Loading required package: dagitty
Warning: package 'dagitty' was built under R version 4.2.2
A recently published study on 15 risk factors associated with sudden death in racing thoroughbreds has received attention in the press :
JAVMA Paper: Lasix Among Risk Factors in Sudden Death - BloodHorse
Although fifteen risk factors made it into the final multivariable model the focus has been on the relationship between furosemide administration and sudden death. The quote in the BloodHorse article from one of the authors suggests,
“We identified for the first time a relationship between the use of Lasix in the racehorse and sudden death,” Parkin said. “The use of Lasix in a race increases the risk by about 62%.”
The 62 % figure is taken from the adjusted odds ratio in the final model of 1.62 comparing horses that received lasix compared to horses that did not.
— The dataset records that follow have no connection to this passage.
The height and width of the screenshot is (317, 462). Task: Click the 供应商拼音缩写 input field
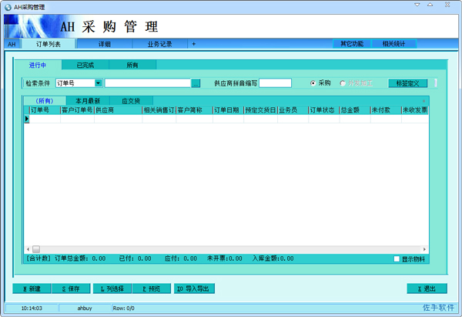tap(275, 83)
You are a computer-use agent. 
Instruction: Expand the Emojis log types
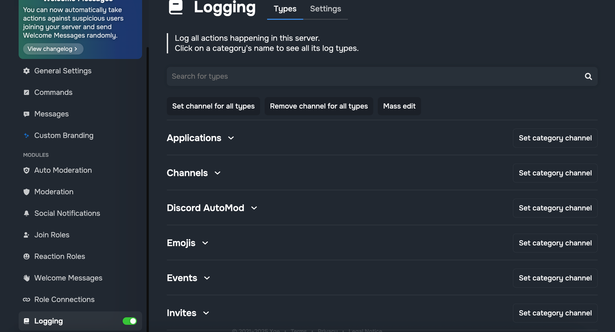(x=205, y=243)
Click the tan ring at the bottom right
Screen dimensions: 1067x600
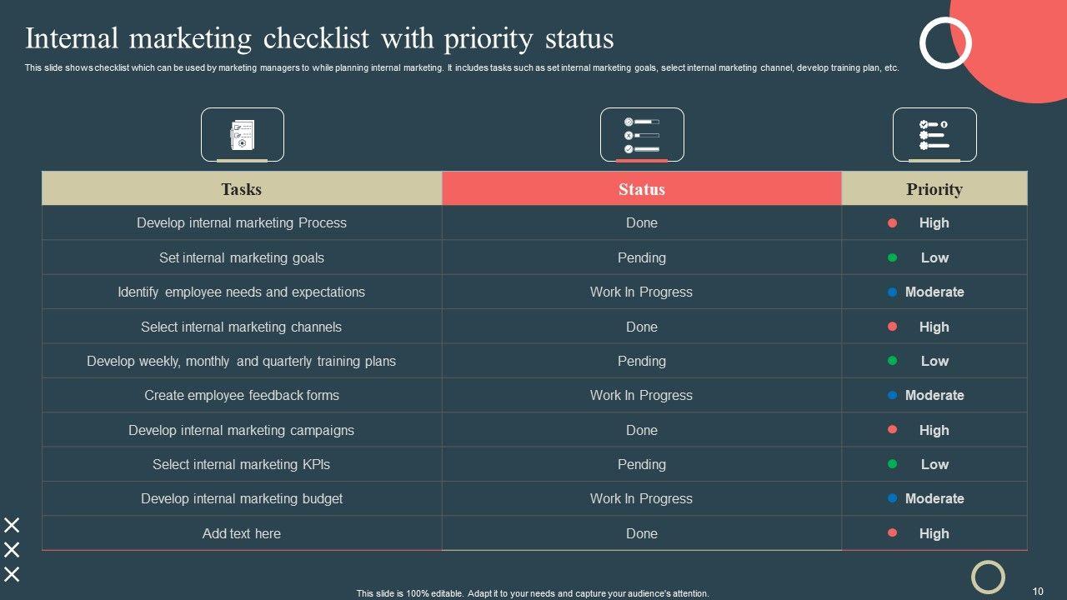[x=988, y=576]
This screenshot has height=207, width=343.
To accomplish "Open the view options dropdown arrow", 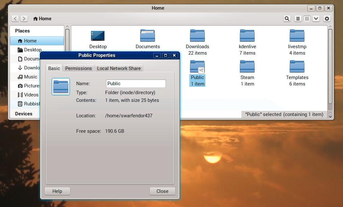I will pos(316,19).
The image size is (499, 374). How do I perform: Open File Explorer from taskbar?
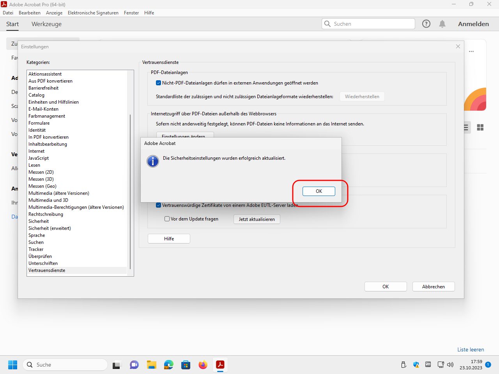click(x=151, y=365)
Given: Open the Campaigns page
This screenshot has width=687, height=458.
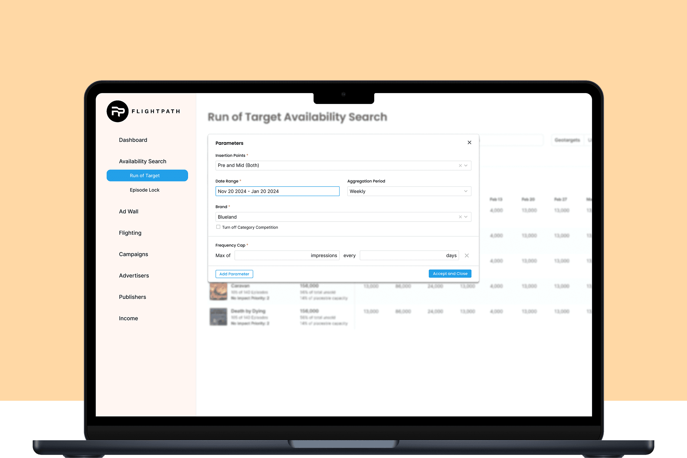Looking at the screenshot, I should [133, 254].
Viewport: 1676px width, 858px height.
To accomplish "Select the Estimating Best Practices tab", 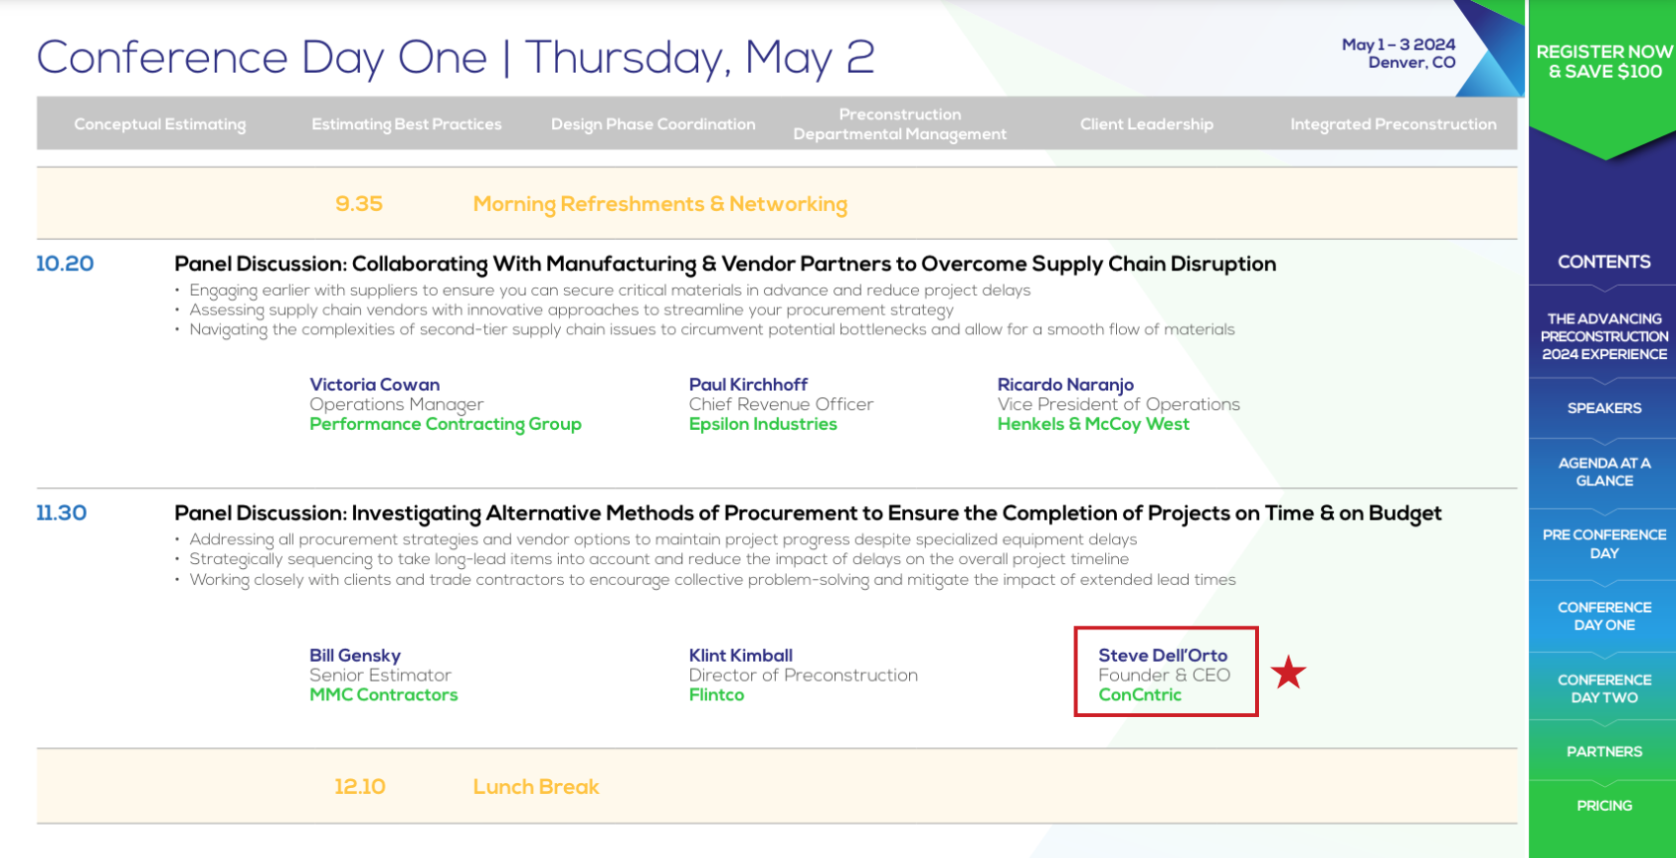I will [x=406, y=124].
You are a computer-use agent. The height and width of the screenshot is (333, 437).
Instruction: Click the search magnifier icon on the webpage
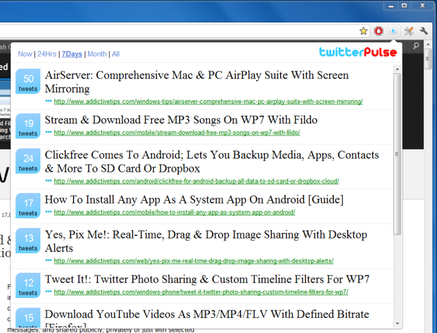pos(416,46)
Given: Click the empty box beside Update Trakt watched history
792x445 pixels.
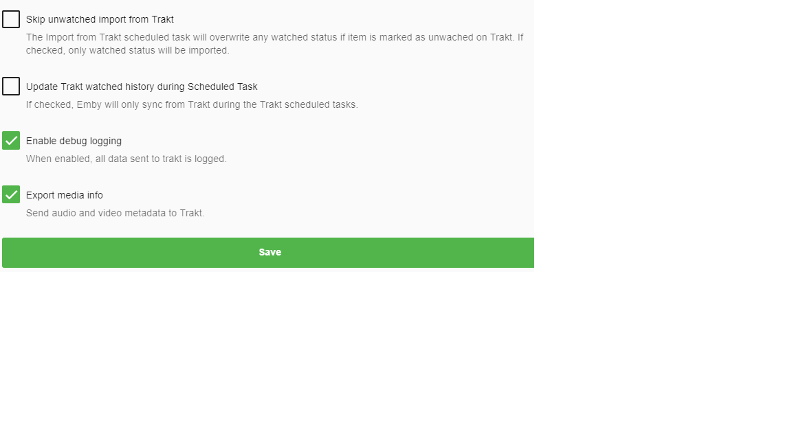Looking at the screenshot, I should click(11, 87).

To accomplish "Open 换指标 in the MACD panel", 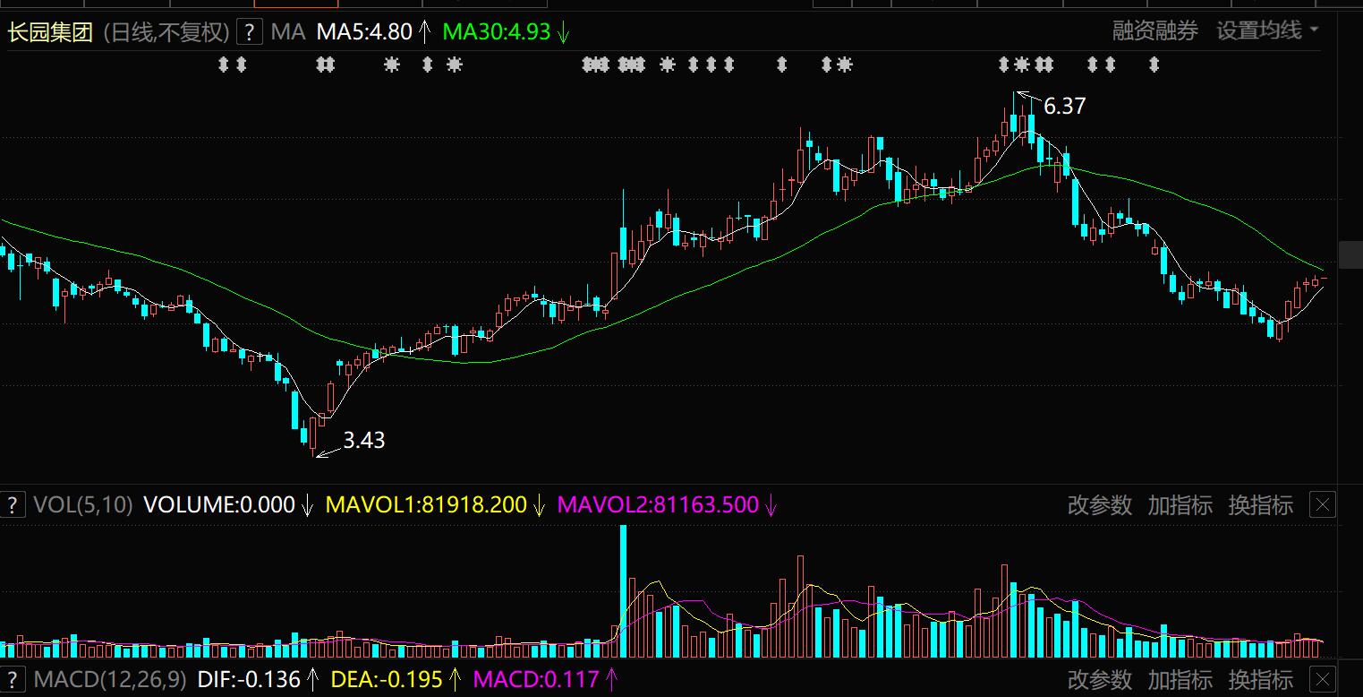I will [1260, 680].
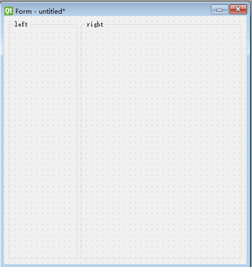
Task: Click inside the right group box area
Action: point(161,141)
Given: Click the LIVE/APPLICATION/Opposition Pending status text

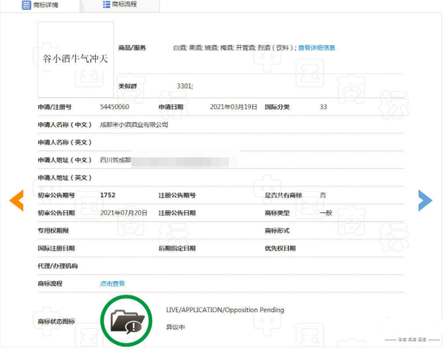Looking at the screenshot, I should coord(225,310).
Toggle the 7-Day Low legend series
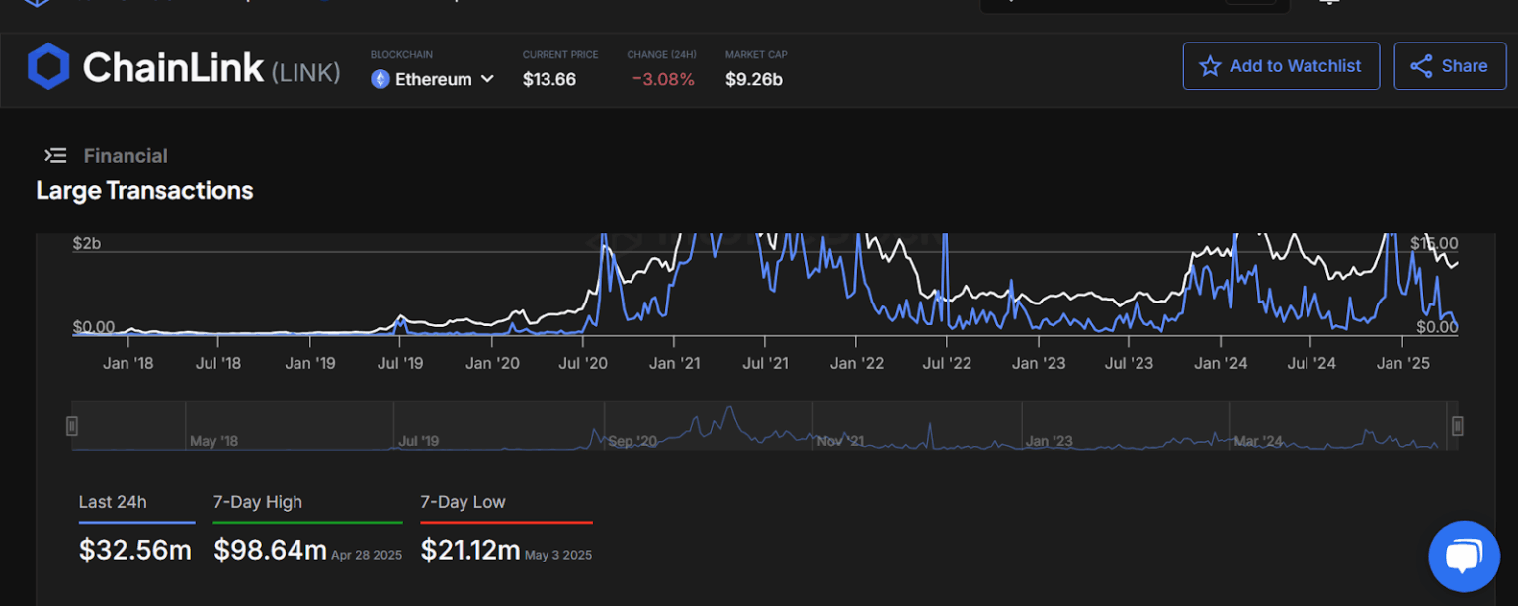Screen dimensions: 1518x606 tap(463, 502)
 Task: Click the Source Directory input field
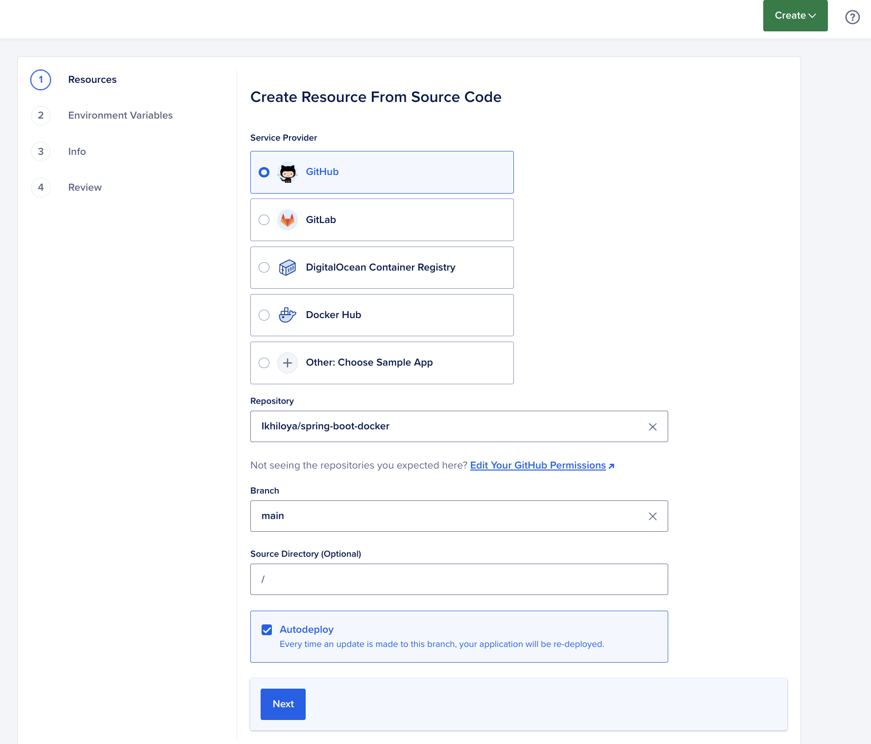click(459, 579)
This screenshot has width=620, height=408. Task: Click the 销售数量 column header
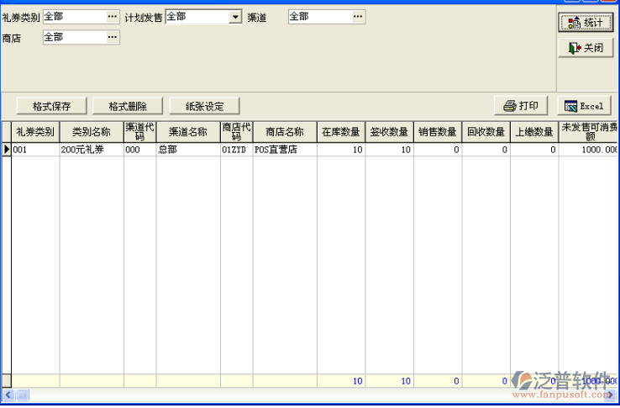pyautogui.click(x=437, y=132)

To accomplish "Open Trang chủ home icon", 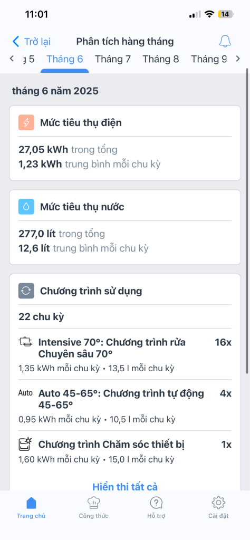I will 31,503.
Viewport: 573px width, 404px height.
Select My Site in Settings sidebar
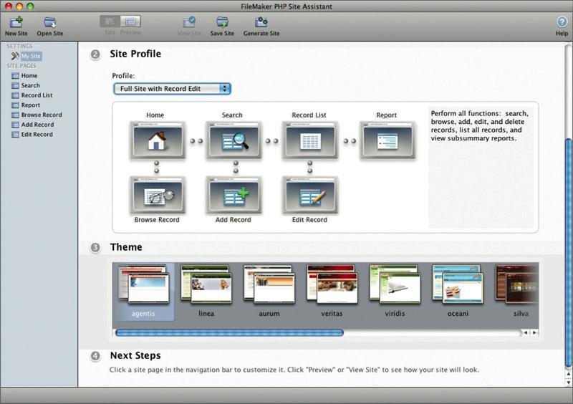pyautogui.click(x=31, y=56)
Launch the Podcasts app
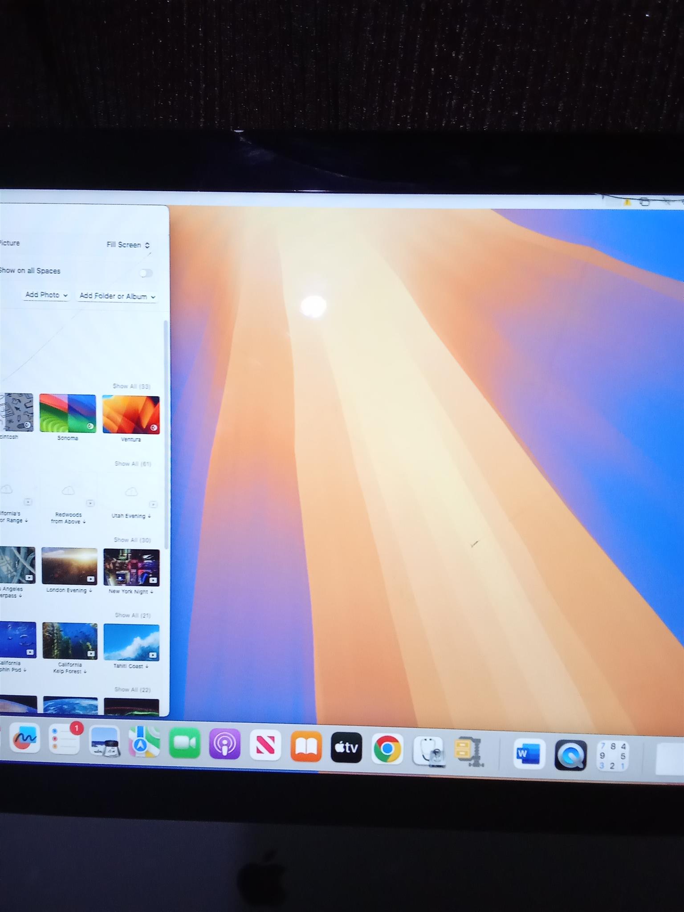This screenshot has height=912, width=684. (x=224, y=744)
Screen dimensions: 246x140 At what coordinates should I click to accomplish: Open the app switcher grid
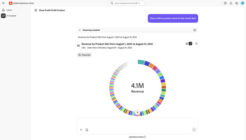[x=236, y=3]
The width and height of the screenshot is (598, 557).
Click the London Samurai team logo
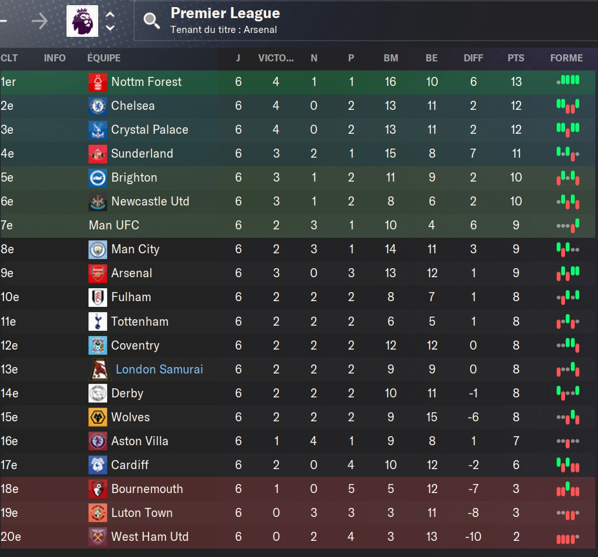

It is the point estimate for the odds of sudden death in those receiving furosemide compared to those that did not adjusted for the 14 other risk factors. The full result (point estimate, 95% CI and p-value) is 1.62(1.01 to 2.61) p= 0.047.
The two points of interest in this note are the method of inference and the method of presenting results.
The model is based upon the collection of a large number of variables and associating them with a binary outcome sudden death or not. The purpose of these models can be to describe, predict or explain. Each requires a different approach. It is the explanatory model which the public and the press may be most interested in, does variable x cause variable y? This is different from the question does variable x predict variable y, although a variable can accomplish both. This paper was not designed to predict nor was it designed to explain. Variable selection requires domain expertise. This is more important than statistical testing of variables. Traditionally investigators will select a large number of potential predictor or explanatory variables first evaluate them in a univariable fashion and keep those that “pass” a prespecified threshold. Those that pass the threshold are analyzed in a “stepwise” fashion until the optimal model “fit” is attained. This algorithmic approach is considered suboptimal by medical statisiticians and there is a vast literature of theory and simulations to back this up. In addition if the investigation or interpretation is causal in nature then interpreting all the adjusted odds ratios in the model as if they are the primary exposure rather than control variables is problematic. It is known as the type 2 fallacy since these parameters are frequently presented in table 2 in these manuscripts.
The ideal model for the question of interest “Does furosemide increase sudden death in thoroughbred racehorses?” requires a randomized controlled trial so that both known and unknown confounding variables are balanced and exchageability between exposed and unexposed groups is achieved. In lieu of this an observational study accounting for confounders which impact both the administration of Lasix and the probability of sudden death will be necessary. Including variables which are not confounders can distort the causal relationship, particularly those known as colliders. For complex problems this may require the drafting of a causal graph which identifies relationships among variables of interest. Variable selection solely using statistical testing cannot accomplish this. Commonly known as DAGs (directed acyclic graphs) they can be generated in R or online using
DAGitty - drawing and analyzing causal diagrams (DAGs)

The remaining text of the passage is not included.